[[ Exercise data open ]]
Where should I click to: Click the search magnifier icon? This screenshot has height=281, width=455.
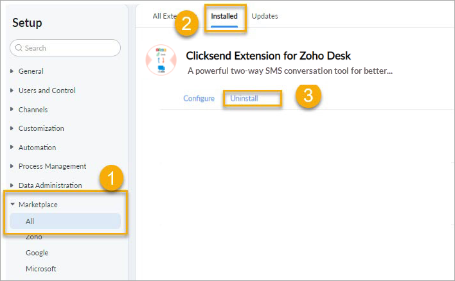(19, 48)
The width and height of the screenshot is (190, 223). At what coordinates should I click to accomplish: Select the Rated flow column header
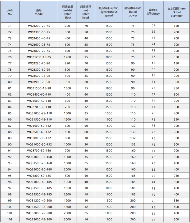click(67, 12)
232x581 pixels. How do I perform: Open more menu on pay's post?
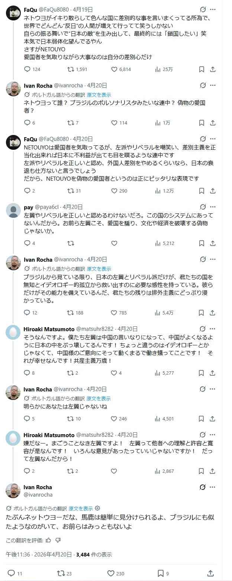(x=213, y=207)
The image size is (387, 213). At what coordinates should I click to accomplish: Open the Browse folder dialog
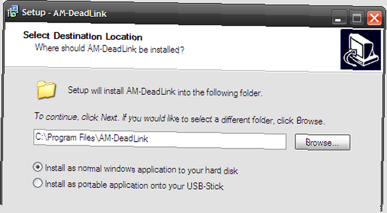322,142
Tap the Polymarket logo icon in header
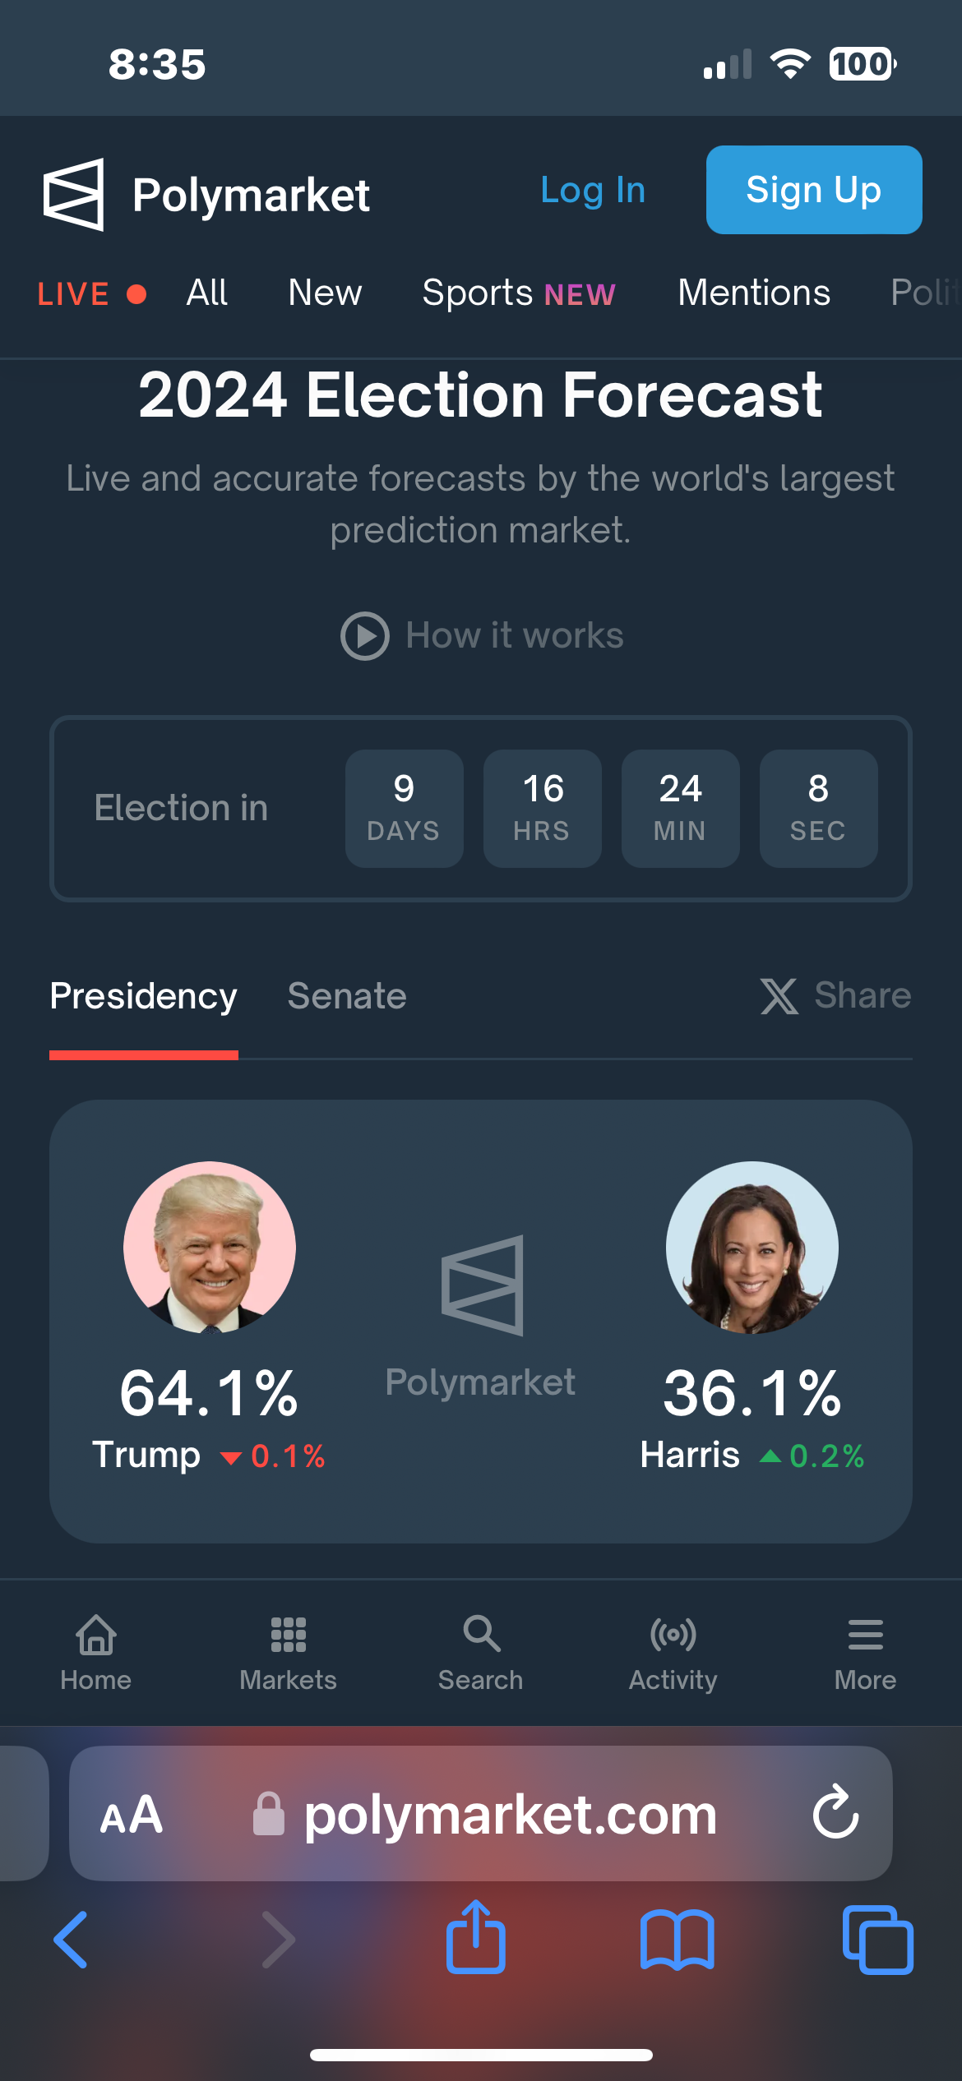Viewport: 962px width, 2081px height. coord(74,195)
[[ Exercise data closed ]]
[[ Exercise data open ]]
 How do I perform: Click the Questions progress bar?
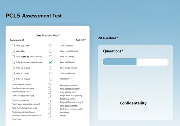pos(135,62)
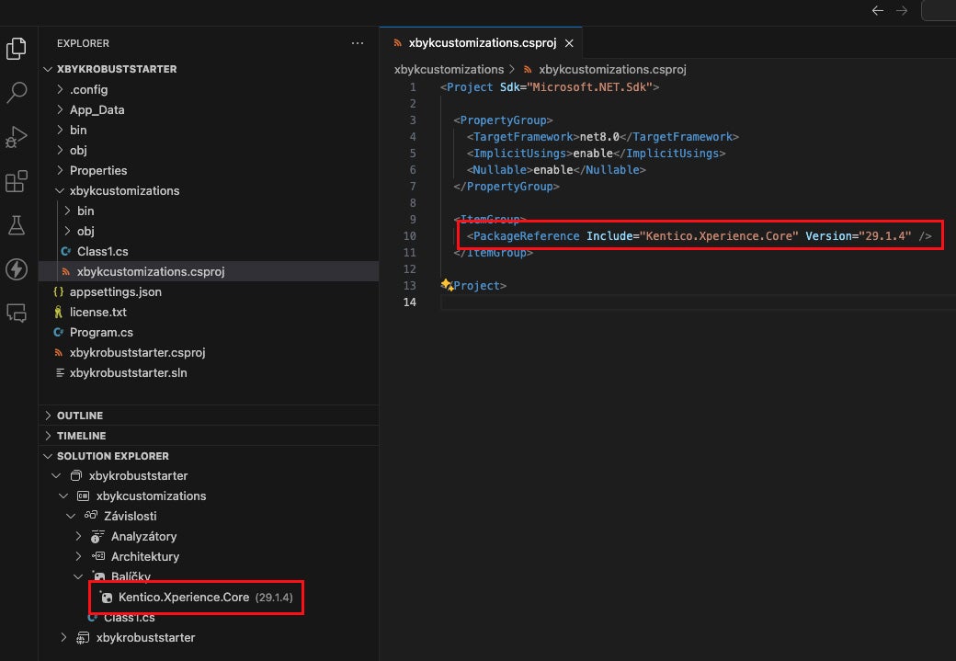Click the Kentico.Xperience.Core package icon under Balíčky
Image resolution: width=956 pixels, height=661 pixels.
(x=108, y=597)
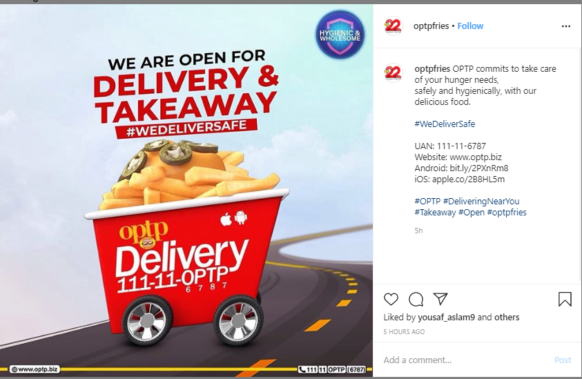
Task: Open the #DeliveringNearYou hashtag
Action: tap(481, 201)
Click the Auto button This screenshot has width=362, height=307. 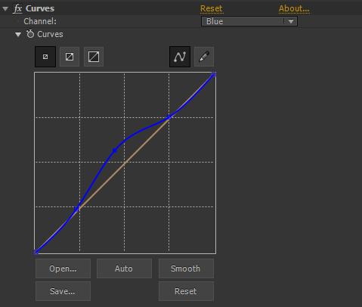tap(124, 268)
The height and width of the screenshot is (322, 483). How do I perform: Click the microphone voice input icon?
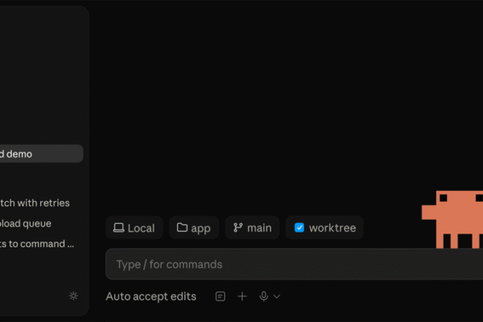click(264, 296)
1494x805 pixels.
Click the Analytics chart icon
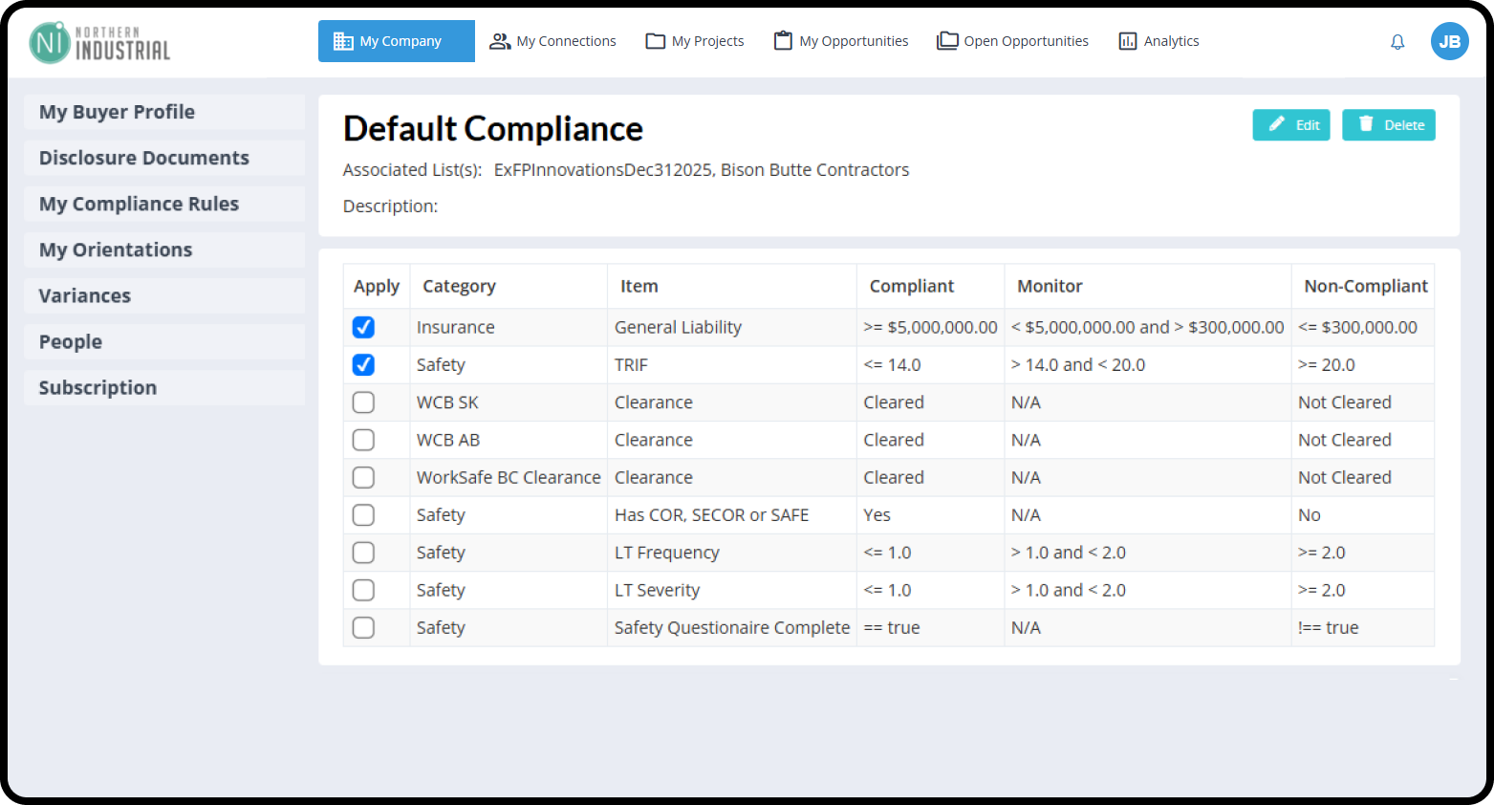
[[ Exercise data closed ]]
* _Task goal_:
Using the material above, transcribe exactly the lines from the line with "1494x805 pixels." to the line with "Click the Analytics chart icon"; both count, and nothing else goes in.

* _Written response_:
1494x805 pixels.
Click the Analytics chart icon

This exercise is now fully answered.